Re-install certificates after server crash

Hi,

I was using let’s encrypt certificates for an XMPP-Server and a file sharing server on my raspberry pi. Unfortunately, my raspberry crashed the other day and the SD card with the OS did not survive the crash. I do have a copy of the broken SD Card, though, but I don’t know if all files are fine.
I had to reinstall the OS (raspbian), and then copied the content of /etc/letsencrypt to the newly installed SD card.
However, now the XMPP server does not read the certificates anylonger and when I start ./letsencrypt-auto renew it fails and tells me something about “expected link in /etc/letsencrypt/live/[domain]/privkey.pem” (sorry, I do not have the exact error message here at the moment).
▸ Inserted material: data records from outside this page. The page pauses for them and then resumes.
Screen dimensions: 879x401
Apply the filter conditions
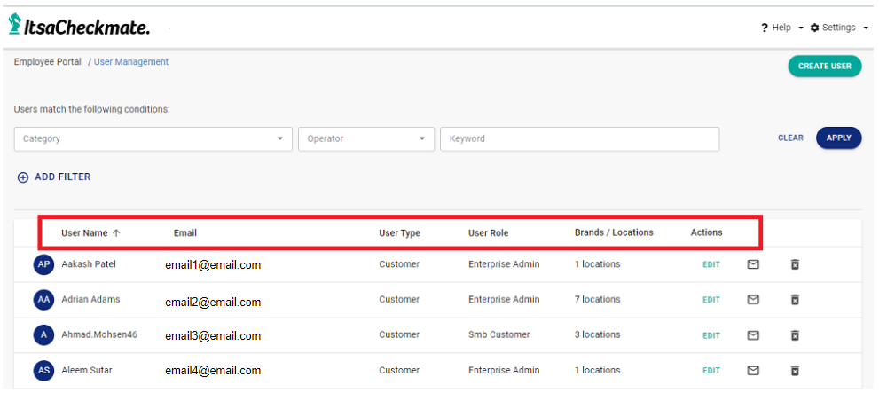[x=838, y=138]
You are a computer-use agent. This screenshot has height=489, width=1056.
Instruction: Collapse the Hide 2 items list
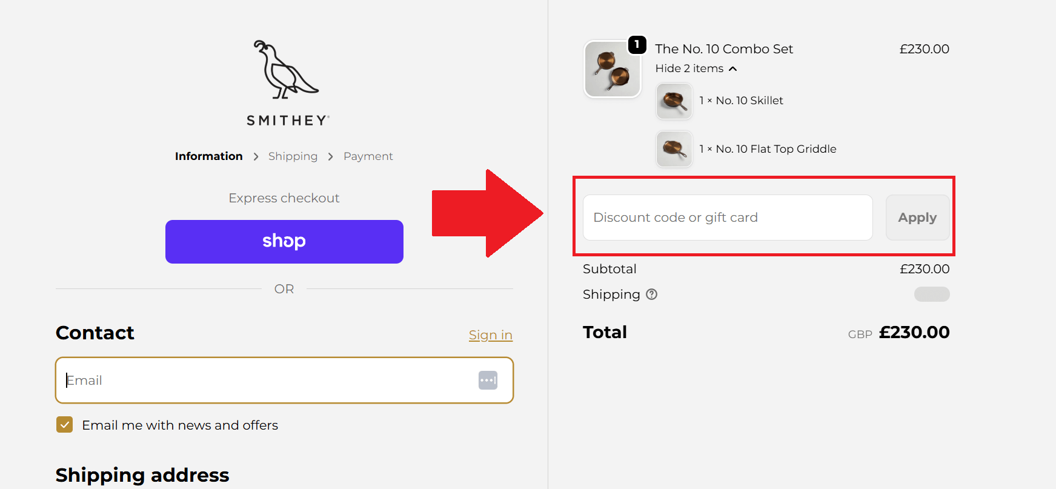689,68
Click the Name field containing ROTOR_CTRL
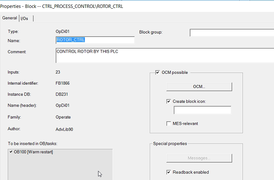The height and width of the screenshot is (180, 274). click(x=95, y=40)
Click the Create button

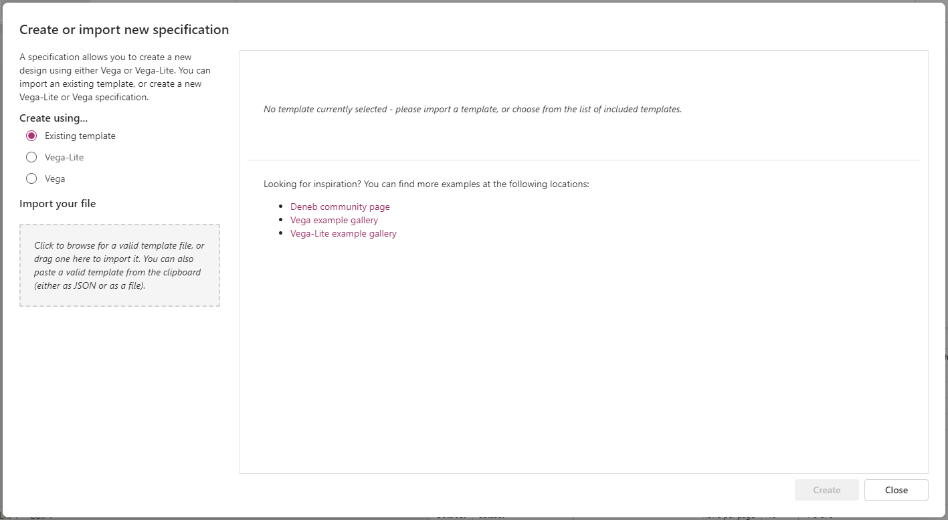827,490

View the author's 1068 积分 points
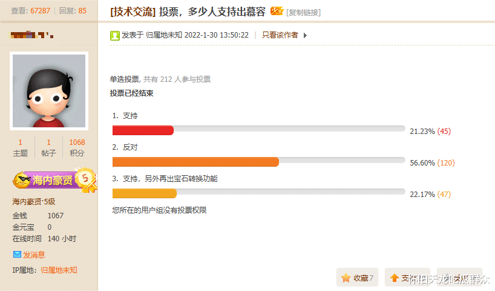point(77,147)
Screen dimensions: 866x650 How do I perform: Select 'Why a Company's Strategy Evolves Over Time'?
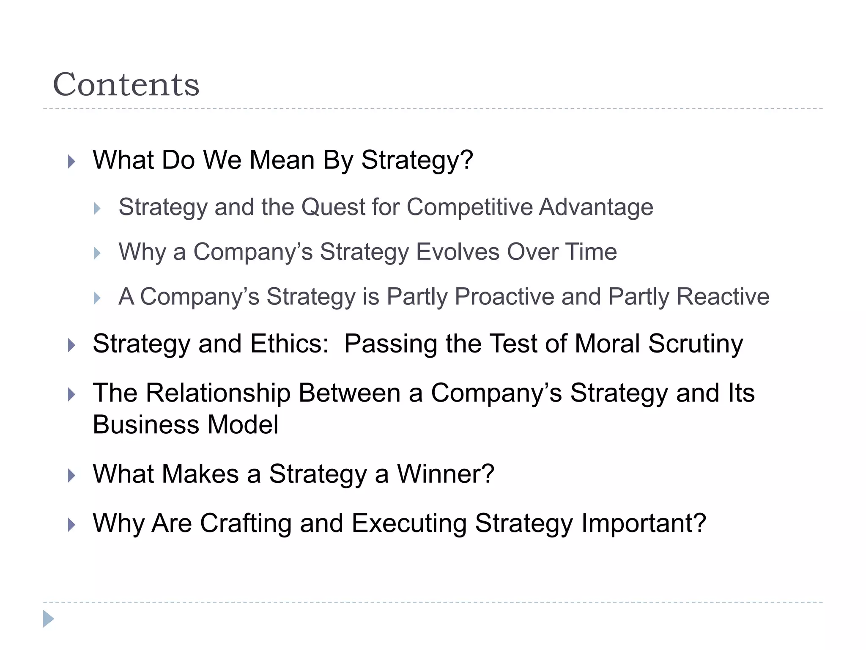[x=367, y=252]
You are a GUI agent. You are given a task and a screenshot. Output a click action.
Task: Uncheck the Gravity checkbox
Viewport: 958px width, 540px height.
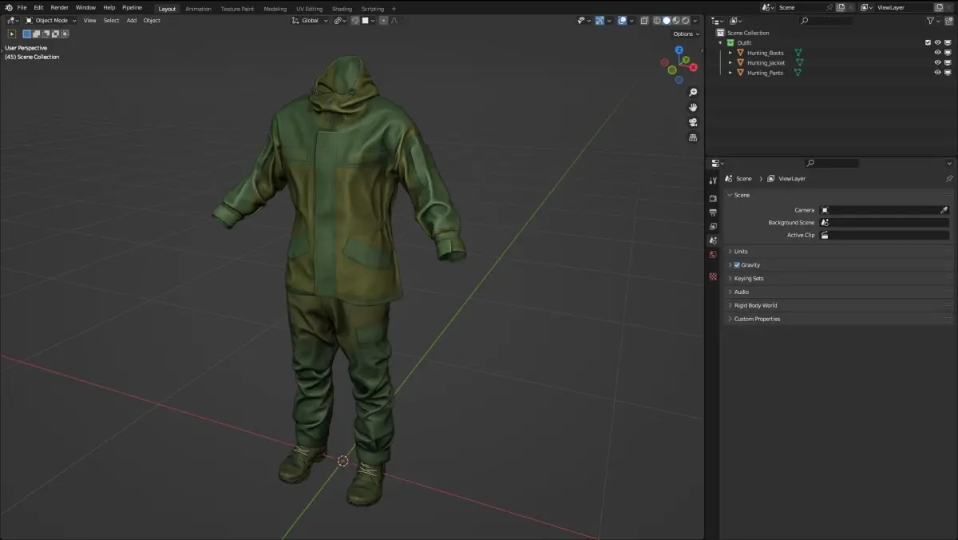coord(737,265)
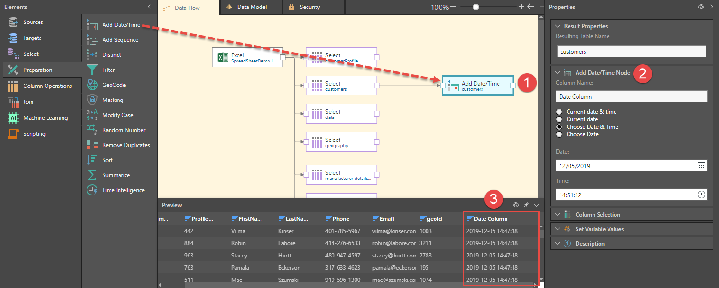
Task: Click the Resulting Table Name field
Action: pyautogui.click(x=631, y=52)
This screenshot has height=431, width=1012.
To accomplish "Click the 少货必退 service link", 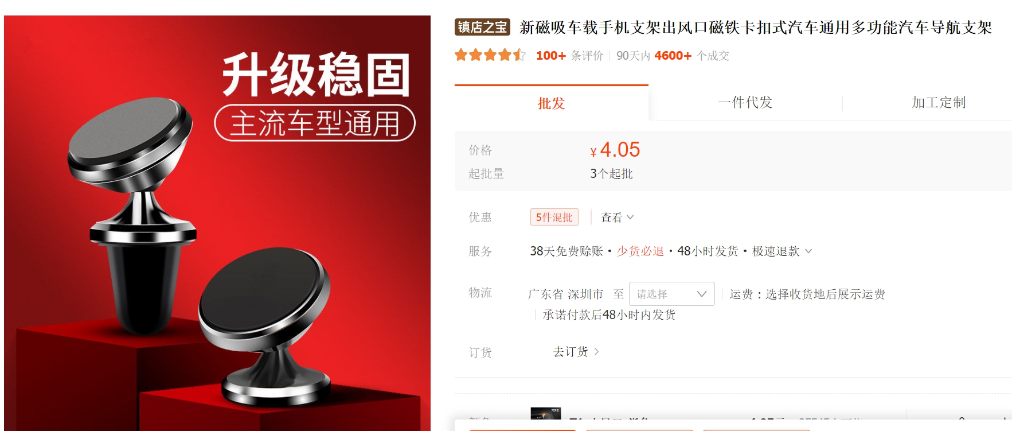I will pos(640,251).
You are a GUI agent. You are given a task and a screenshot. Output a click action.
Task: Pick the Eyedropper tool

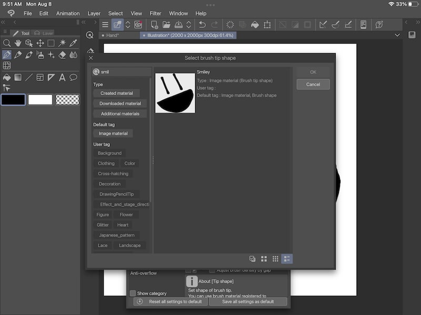(x=74, y=43)
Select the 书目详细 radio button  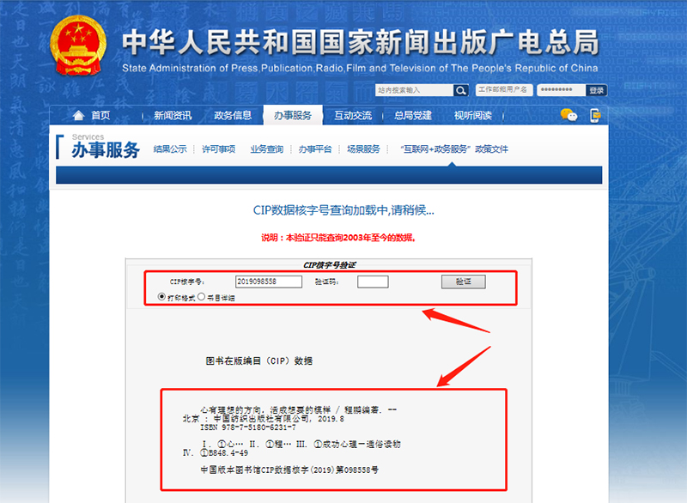[x=202, y=297]
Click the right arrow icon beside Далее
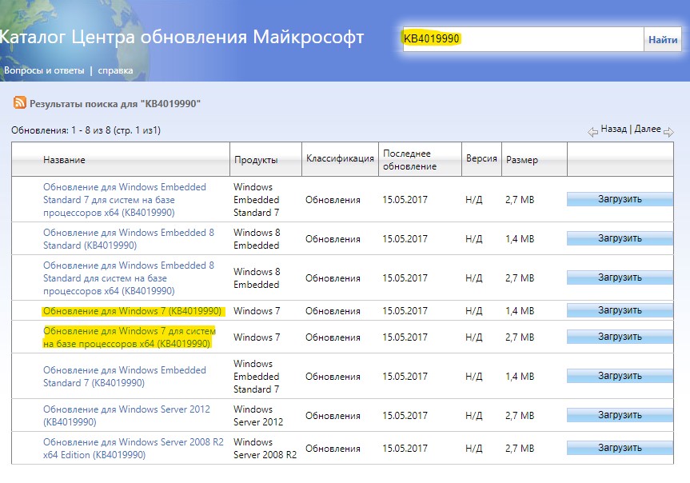The image size is (690, 483). (668, 132)
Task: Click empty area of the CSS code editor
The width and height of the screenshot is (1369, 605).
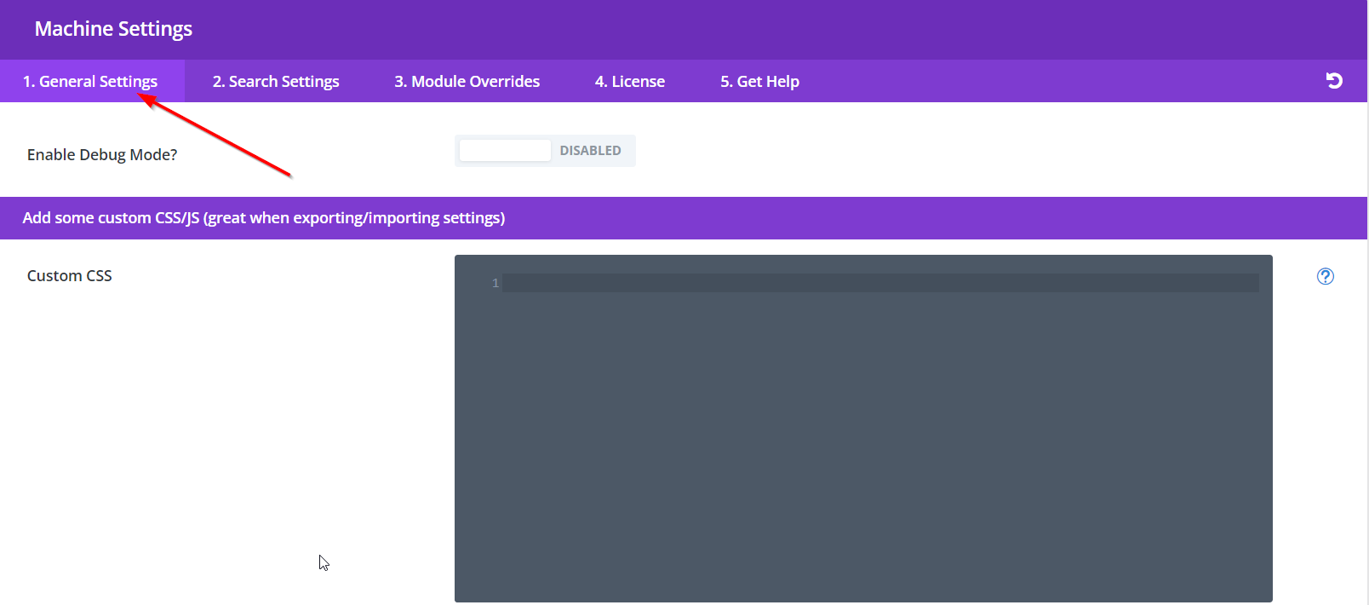Action: click(x=863, y=443)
How can I restore my current certificate, i.e., how should the directory layout be? (Another problem might be that I’m using a dynamic DNS provider that hits the rate limit and thus cannot easily create a new certificate or can I?)

Thanks for any help,
kartoffelsalat

Did you copy /etc/letsencrypt using a method that would preserve symlink structure? (For example, copying onto a FAT filesystem would probably not preserve it; neither would using cp without -P or -a.) If you do

ls -l /etc/letsencrypt/live/[domain]

are the items that you see symlinks, or do they appear to be copies of the actual files?

Thanks for the quick reply.

No, in the rush of doing things quick (before the SD card completely dies), I copied the files only with cp -Rv. Good to know for the next time!

ls -l /etc/letsencrypt/live/[domain] looks like there are ordinary files in the folder -- no symlinks.

Can I fix this somehow?

Each file in /etc/letsencrypt/live/example.com should be a symlink to another file with the structure $filename + $counter in /etc/letsencrypt/archive/example.com. As an example, /etc/letsencrypt/live/example.com/privkey.pem might be a symlink to /etc/letsencrypt/archive/example.com/privkey1.pem. If you have multiple files with different “counters” in /archive, you’ll want the one with the highest number (that would be the most recent file).

To create a symlink, you can use ln -s.

As I understand it, newly issued certificates are considered renewals for rate limiting purposes if they contain the exact same set of FQDNs (domains and subdomains) as an existing certificate - it should not matter whether you use the renew command or not.

Right, as @pfg says, you should be able to fix it via

cd /etc/letsencrypt/live/example.com
ls -l
ls -l ../../archive/example.com
# Make sure that the associated archive files actually exist before continuing!
# Supposing that the most recent archive version of everything is "4":
rm cert.pem chain.pem fullchain.pem privkey.pem
ln -s ../../archive/example.com/cert4.pem cert.pem
ln -s ../../archive/example.com/chain4.pem chain.pem
ln -s ../../archive/example.com/fullchain4.pem fullchain.pem
ln -s ../../archive/example.com/privkey4.pem privkey.pem

Note to other people reading this thread: please don’t do something like this unless you understand what it does and are certain that you have exactly the same problem for the same reasons!

Alright, thanks, I managed to get at least the XMPP server working again. In the end it turned out that I needed to delete the folder /etc/letsencrypt/live/example.com completely and then to re-create it. Apparently, this folder was somehow corrupt and had different permissions than it told me with a ls -la.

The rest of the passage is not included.